# Your instructions:
Go through the material that comes after this and count the lines containing "computer"; report only the count.
[Start of section]
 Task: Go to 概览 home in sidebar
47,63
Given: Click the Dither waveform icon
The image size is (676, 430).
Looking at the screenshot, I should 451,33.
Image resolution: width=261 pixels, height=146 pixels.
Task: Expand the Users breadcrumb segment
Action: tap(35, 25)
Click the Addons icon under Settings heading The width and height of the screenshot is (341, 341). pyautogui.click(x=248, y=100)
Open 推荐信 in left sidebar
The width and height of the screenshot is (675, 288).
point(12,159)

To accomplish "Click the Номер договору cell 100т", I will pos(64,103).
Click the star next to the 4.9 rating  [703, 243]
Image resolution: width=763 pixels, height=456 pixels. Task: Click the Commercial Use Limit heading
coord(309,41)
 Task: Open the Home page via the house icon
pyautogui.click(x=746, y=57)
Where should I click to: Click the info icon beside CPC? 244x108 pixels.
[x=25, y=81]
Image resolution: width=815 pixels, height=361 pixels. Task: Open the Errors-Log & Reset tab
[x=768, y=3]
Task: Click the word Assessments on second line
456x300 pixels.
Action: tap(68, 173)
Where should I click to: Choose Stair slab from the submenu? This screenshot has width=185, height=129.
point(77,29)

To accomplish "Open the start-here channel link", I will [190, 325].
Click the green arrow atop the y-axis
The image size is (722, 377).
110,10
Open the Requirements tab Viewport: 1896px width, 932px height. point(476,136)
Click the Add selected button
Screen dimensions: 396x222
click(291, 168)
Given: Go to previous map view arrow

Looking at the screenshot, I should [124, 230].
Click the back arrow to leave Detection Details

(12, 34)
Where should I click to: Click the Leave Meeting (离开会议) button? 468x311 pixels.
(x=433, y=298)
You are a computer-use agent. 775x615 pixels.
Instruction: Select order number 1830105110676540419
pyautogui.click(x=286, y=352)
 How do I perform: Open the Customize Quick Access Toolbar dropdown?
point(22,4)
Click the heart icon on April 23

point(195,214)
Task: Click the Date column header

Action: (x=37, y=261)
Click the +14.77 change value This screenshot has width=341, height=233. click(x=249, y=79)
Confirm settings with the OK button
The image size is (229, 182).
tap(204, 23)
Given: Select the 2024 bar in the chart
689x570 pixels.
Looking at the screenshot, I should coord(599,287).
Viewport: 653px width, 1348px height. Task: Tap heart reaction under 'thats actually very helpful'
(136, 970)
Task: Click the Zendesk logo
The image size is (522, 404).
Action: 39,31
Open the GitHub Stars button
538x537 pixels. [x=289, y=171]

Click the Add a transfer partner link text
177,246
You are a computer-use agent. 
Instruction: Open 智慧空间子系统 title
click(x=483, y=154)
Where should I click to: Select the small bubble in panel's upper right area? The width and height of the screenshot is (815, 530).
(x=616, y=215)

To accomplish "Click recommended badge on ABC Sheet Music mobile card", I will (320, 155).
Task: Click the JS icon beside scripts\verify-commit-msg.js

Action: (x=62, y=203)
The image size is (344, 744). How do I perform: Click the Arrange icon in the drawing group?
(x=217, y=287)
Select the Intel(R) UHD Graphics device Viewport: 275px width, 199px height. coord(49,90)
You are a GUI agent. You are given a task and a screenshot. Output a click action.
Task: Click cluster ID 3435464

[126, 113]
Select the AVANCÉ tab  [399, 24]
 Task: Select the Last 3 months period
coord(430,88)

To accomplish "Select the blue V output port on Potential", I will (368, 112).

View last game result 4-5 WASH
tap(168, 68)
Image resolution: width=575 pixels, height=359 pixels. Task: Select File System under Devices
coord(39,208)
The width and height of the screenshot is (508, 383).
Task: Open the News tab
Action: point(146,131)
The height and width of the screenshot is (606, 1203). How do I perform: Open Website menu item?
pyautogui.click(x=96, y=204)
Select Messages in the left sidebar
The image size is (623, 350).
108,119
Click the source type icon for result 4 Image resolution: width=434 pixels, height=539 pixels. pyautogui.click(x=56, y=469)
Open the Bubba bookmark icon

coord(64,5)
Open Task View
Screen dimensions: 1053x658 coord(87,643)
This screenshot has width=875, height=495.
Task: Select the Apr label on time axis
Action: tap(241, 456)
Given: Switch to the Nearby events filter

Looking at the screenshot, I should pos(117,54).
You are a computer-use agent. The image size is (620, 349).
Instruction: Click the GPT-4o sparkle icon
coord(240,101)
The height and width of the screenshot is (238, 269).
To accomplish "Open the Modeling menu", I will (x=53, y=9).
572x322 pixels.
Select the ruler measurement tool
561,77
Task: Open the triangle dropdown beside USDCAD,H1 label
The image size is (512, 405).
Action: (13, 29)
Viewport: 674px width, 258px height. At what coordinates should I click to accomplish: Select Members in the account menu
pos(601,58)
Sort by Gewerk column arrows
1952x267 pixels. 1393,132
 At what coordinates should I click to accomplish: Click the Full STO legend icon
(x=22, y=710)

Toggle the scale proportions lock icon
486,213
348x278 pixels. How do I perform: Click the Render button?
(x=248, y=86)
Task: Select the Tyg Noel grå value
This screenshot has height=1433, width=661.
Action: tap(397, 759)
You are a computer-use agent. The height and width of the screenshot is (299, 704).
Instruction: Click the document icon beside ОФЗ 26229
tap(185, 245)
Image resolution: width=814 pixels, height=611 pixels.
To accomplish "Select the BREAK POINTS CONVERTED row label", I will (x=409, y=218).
[End of section]
# Answer area:
4